Kanada’daki Tuncay Güney adındaki CIA bağlantılı Haham’ın ipe sapa gelmez suçlamalarıyla, gizli tanık ifadeleriyle, yasadışı dinleme kayıtlarıyla, montaj olduğu ortaya çıkan belgelerle binlerce sayfalık bir hukuk klasiği hazırladığınız için hepinize şükranlarımı sunuyorum…

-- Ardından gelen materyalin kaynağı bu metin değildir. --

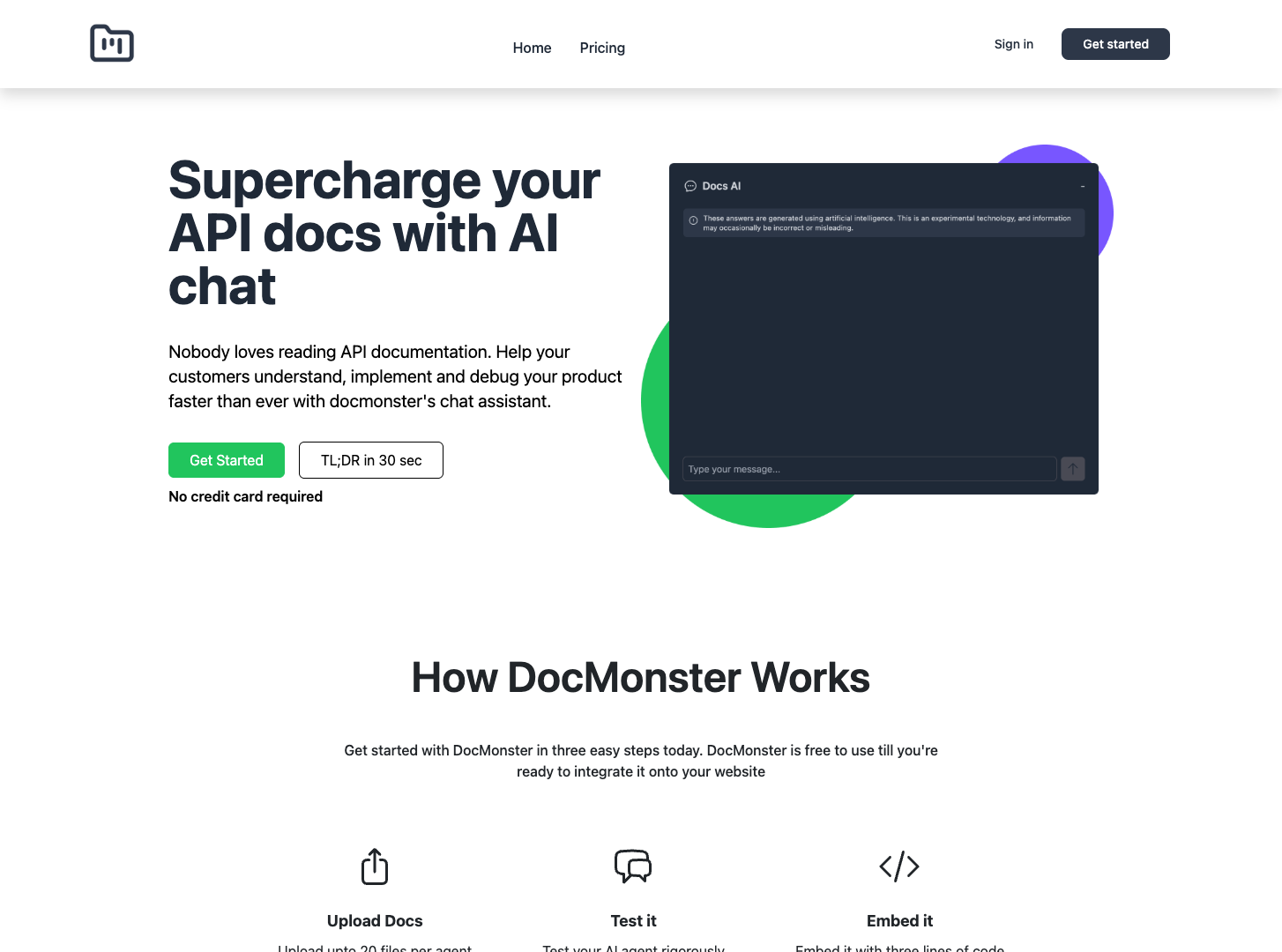Click the Type your message input field
Viewport: 1282px width, 952px height.
pos(868,469)
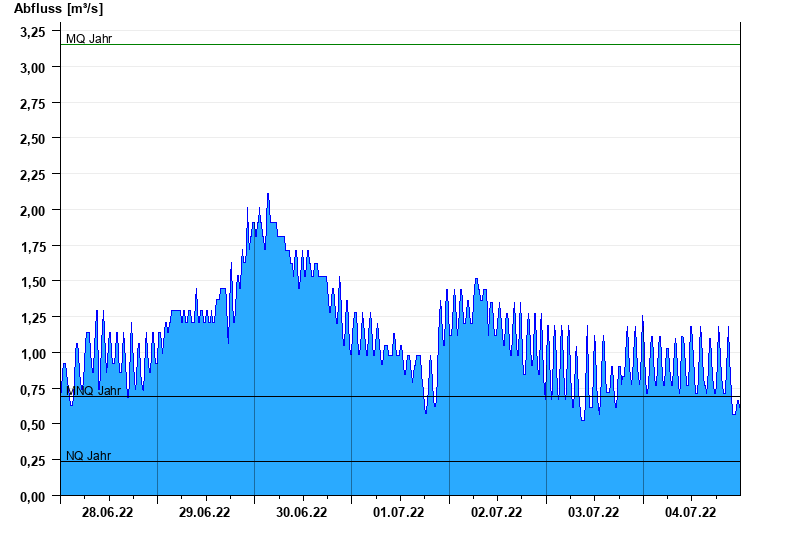Viewport: 800px width, 550px height.
Task: Click the 02.07.22 date label
Action: point(496,513)
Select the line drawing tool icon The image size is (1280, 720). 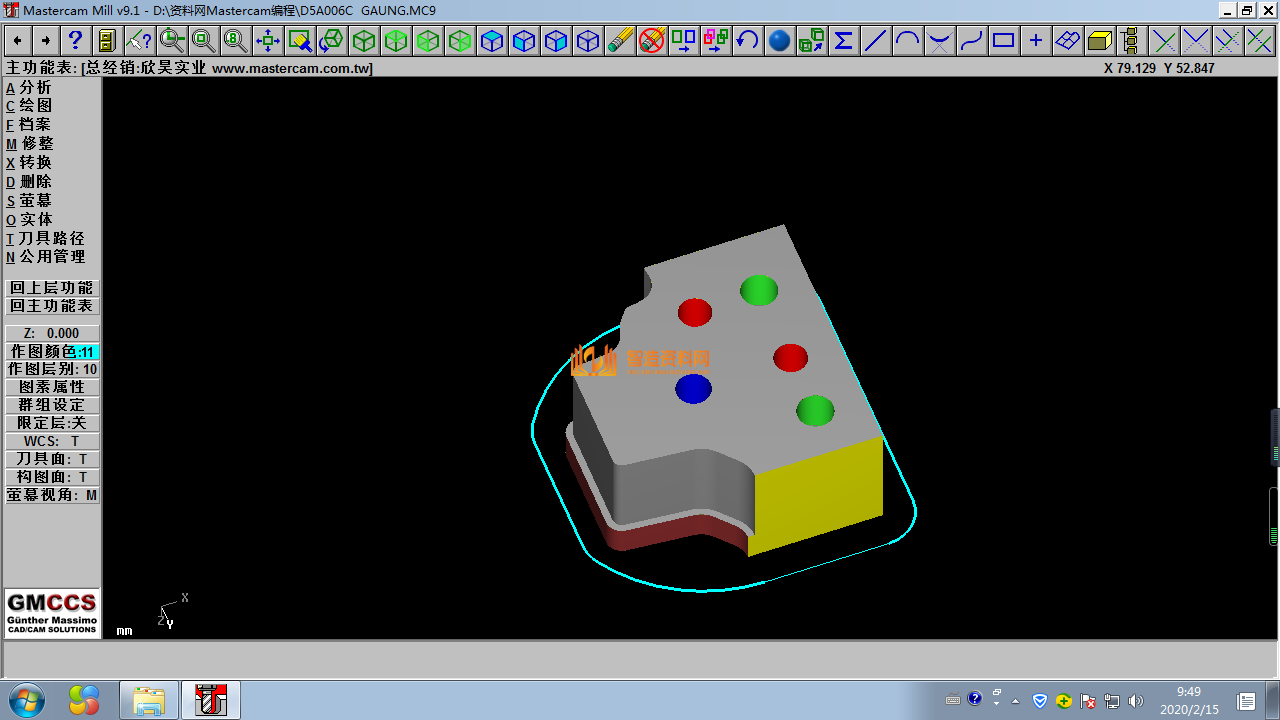[875, 41]
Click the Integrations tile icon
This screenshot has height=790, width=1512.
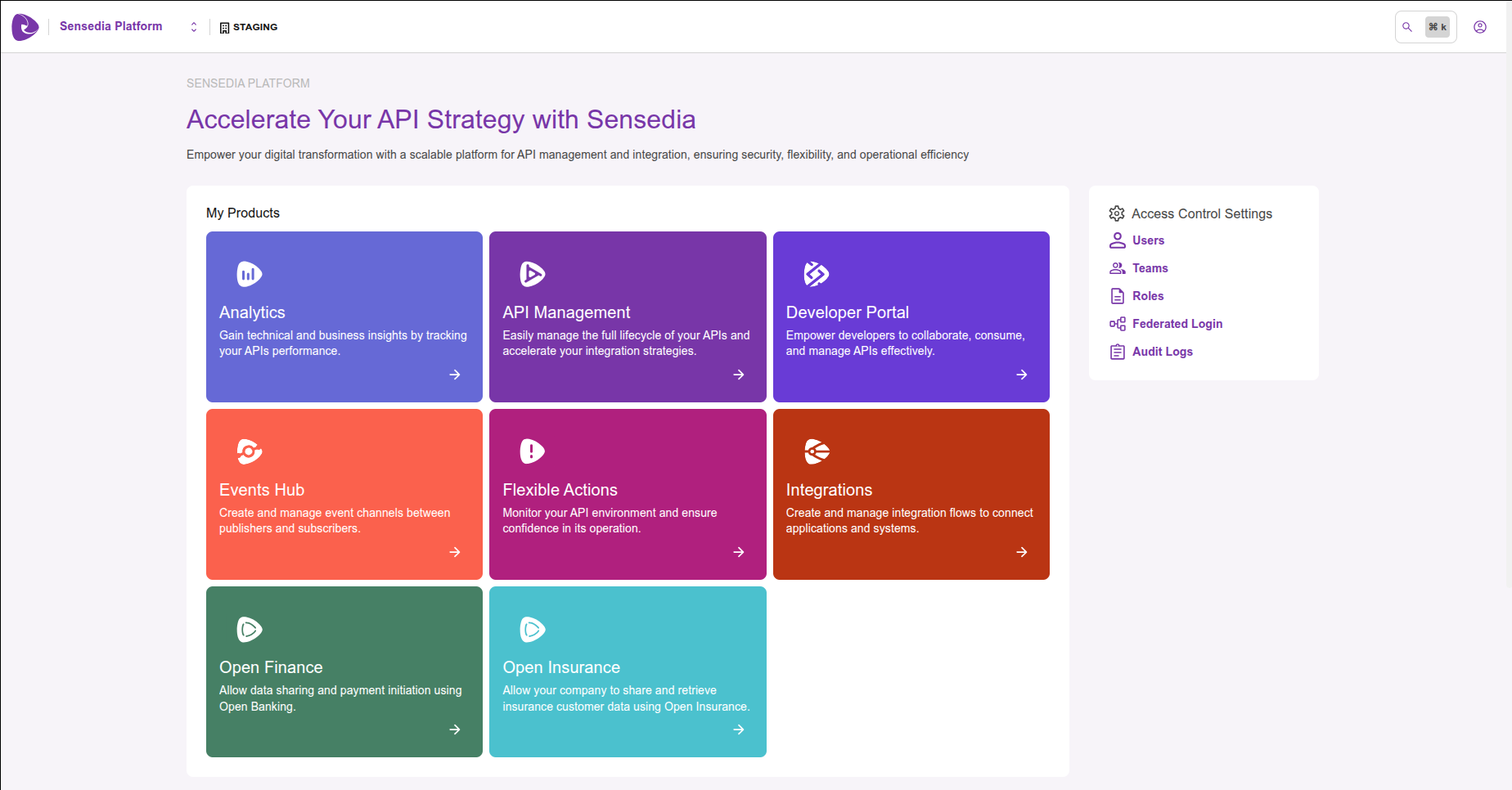pos(816,451)
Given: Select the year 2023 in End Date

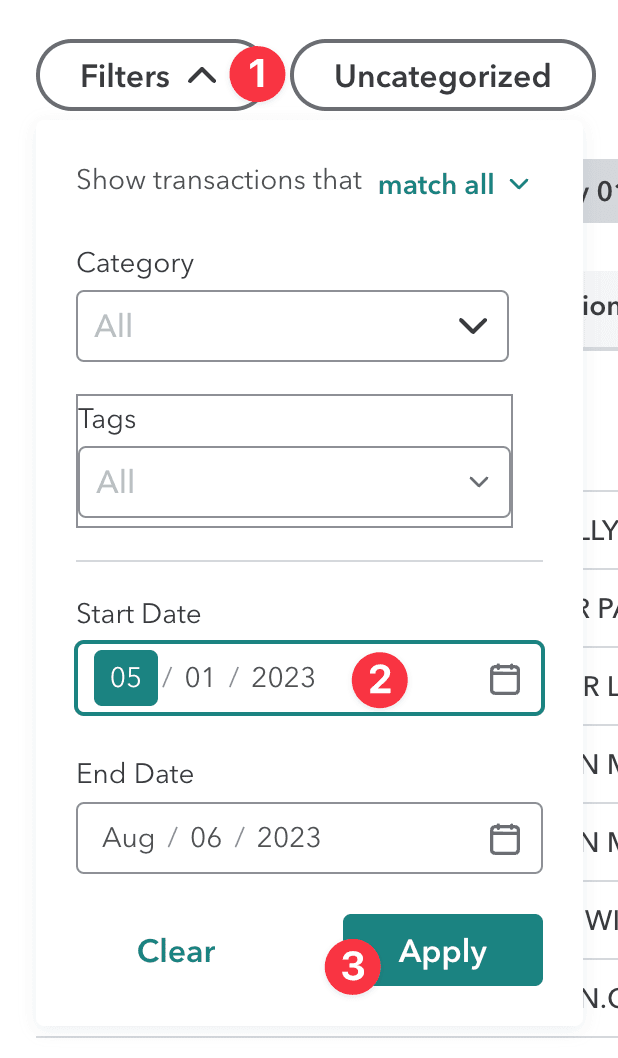Looking at the screenshot, I should [x=289, y=837].
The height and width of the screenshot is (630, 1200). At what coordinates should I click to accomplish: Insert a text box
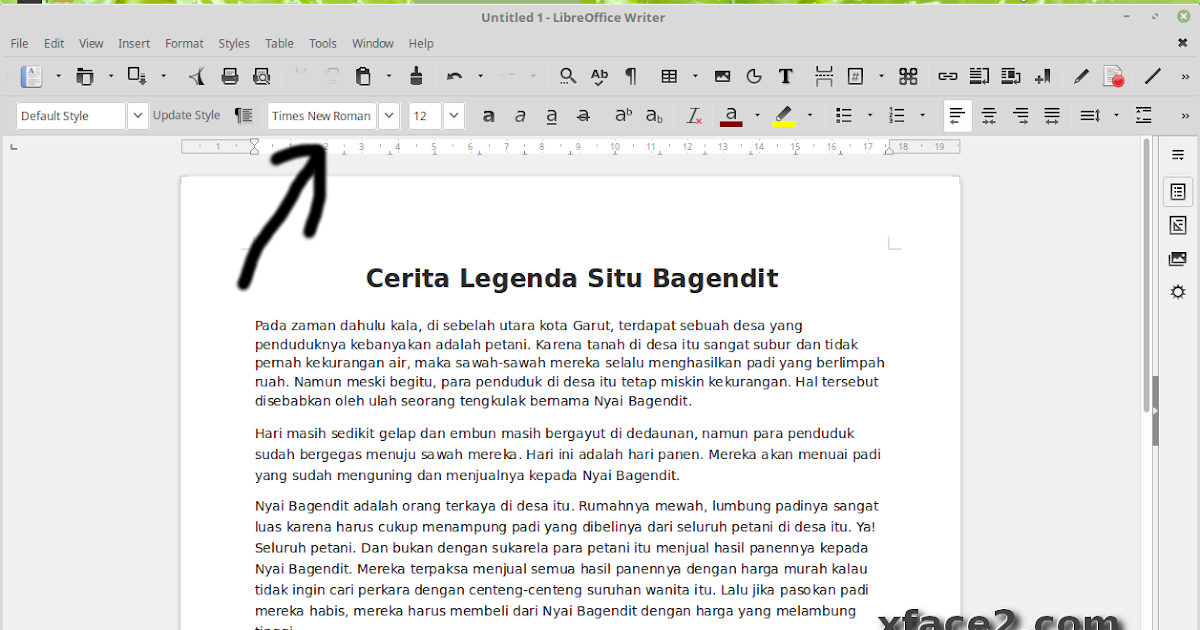point(786,75)
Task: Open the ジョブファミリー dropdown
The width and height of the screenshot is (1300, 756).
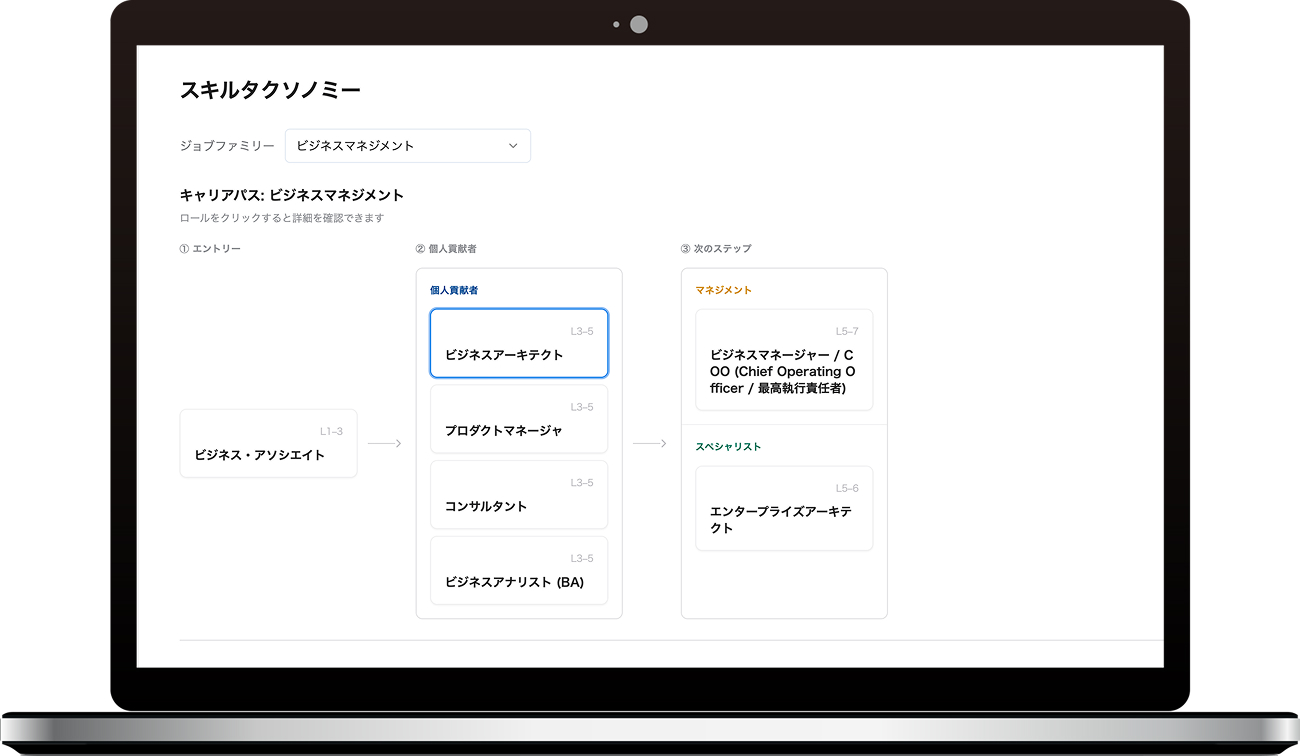Action: click(x=407, y=146)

Dünya hukuk klasiği içinde yer alacak bu iddianamenizle; ABD’ye karşı muhalefet edenleri; cumhuriyetimizi, bağımsızlığımızı, ulusal egemenliğimizi ve güvenliğimizi savunanları ’’Ergenekonculukla’’, ’’darbecilikle’’ suçladığınız için… Görülmekte olan bu dava sürecinde, yargılananlar hakkında medya aracılığıyla karalama kampanyaları yürüttüğünüz, peşinen suçlu ilan ettiğiniz için… Cezaevi’nin içine kurduğunuz ’’Özel Mahkeme’’de, kaçma ve delil karartma olasılığı olmayan insanları yıllarca zindanda tutup, yargı hükmü olmadan cezalandırdığınız için… Dozerlerle yaptığınız kazılardan ’’çıkardığınız’’ bombaları, yakın tarihli gazetelere sarılmış ve kullanılamayacak durumdaki silahları kanıt olarak gösterdiğiniz için… Sizlerle gurur duyuyorum.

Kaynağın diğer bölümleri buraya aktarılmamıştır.